I trudge towards the bathroom, splash cold water on my face, take a quick cold shower (they are the best in this heat), get in my white-polka-dotted-with-black dress and 4-inch pumps (they can kill people, and my feet too!), make my face up (which sounds really weird, now that I have typed it), grab a few chocolate chip granola bars and took two sachets of 3-in-1 coffee, empty it into my Starbucks tumbler, put in an inch of hot water to dissolve the powder first before pouring in cold water and ice, to complete my wake-me-upper drink. Kia texts and tells me that there is virtually no traffic and that she will meet me at the graduation venue.
In the car, I try to play an mp3 CD I burned earlier of a couple of songs from my Up And At ‘Em Playlist, but the car radio fails miserably, and we are forced to listen to early morning radio. Stephen Bishop’s It Might Be You plays and I cringe while I try to remember why I hated that song in the first place. I think it has something to do with it being the theme song of a guy best friend in high school and his then-girlfriend. I also remember that I sort of had a crush on him, and my gal pals Danii, Iris and Jomai (who are still three of my best-est friends to this day) could not understand why. I also remember that we used to do spit shakes (yeah, in high school…how juvenile and disgusting) and he once dared me to wear his retainer, and I did.

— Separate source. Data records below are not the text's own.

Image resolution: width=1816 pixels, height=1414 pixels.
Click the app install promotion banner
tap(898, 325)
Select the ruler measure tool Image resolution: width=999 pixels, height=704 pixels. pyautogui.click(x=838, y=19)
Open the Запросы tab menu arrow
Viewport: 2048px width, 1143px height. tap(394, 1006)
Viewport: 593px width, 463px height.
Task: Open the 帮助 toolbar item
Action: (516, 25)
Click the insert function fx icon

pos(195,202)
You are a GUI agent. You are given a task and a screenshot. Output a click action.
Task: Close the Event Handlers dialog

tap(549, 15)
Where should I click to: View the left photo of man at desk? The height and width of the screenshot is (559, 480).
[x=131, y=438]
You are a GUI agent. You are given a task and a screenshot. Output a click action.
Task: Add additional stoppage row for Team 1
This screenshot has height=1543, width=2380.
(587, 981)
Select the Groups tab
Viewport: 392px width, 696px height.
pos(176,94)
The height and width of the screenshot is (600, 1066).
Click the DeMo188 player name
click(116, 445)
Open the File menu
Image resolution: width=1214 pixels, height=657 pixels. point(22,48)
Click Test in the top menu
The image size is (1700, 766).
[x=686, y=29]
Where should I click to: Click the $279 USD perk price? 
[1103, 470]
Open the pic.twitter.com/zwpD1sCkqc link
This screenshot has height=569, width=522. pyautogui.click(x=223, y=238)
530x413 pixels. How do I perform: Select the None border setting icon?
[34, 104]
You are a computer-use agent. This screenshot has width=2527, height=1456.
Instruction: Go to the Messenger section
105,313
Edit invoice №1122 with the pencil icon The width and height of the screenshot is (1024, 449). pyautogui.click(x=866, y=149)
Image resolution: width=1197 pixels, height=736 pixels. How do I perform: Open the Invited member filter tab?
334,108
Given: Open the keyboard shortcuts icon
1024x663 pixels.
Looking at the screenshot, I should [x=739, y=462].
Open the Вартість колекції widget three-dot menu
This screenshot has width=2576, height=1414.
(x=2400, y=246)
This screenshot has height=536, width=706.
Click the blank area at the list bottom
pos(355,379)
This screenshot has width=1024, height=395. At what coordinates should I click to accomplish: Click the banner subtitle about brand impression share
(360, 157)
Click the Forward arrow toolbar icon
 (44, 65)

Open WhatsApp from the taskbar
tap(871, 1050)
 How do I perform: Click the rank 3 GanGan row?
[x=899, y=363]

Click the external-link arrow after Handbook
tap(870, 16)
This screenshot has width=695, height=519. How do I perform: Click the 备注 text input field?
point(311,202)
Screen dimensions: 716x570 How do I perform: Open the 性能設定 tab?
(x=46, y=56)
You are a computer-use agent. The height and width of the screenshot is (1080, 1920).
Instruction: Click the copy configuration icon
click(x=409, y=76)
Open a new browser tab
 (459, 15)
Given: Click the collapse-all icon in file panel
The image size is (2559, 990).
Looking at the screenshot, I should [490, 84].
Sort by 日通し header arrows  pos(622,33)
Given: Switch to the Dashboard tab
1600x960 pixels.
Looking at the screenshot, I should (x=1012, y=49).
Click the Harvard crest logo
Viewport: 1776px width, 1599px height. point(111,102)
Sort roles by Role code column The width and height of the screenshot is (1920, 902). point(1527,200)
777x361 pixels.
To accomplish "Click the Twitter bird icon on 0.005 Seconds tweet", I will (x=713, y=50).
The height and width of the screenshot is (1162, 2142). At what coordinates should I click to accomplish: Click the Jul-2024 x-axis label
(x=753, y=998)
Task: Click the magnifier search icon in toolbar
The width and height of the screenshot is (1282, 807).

As our car was making a U into the driveway of the venue, my dad asks me if I want a corsage for my chest, and I say I didn’t mind. As if on cue, a strange man comes up to me as I was getting off the vehicle, with two corsages: one for me, one for mom. I find it weird that my mom had to have a corsage, too. As he pins the flower onto the toga I am hurriedly wearing, he mumbles, “Ma’am, 200 pesos for the two flowers.” Oh, right. Nothing in Manila is ever free. I see Kia approaching us with her dad in tow, and like a mommy she reminds me that according to the grad invite, we are not allowed to wear flowers on our togas. And the photographers outside are NOT official photo takers, so don’t get fooled (at this moment I feel immense gladness that I have her whenever I can’t bring myself to be a hard-ass.) Mom scans the crowd for the strange man to return the flower we were fooled into buying.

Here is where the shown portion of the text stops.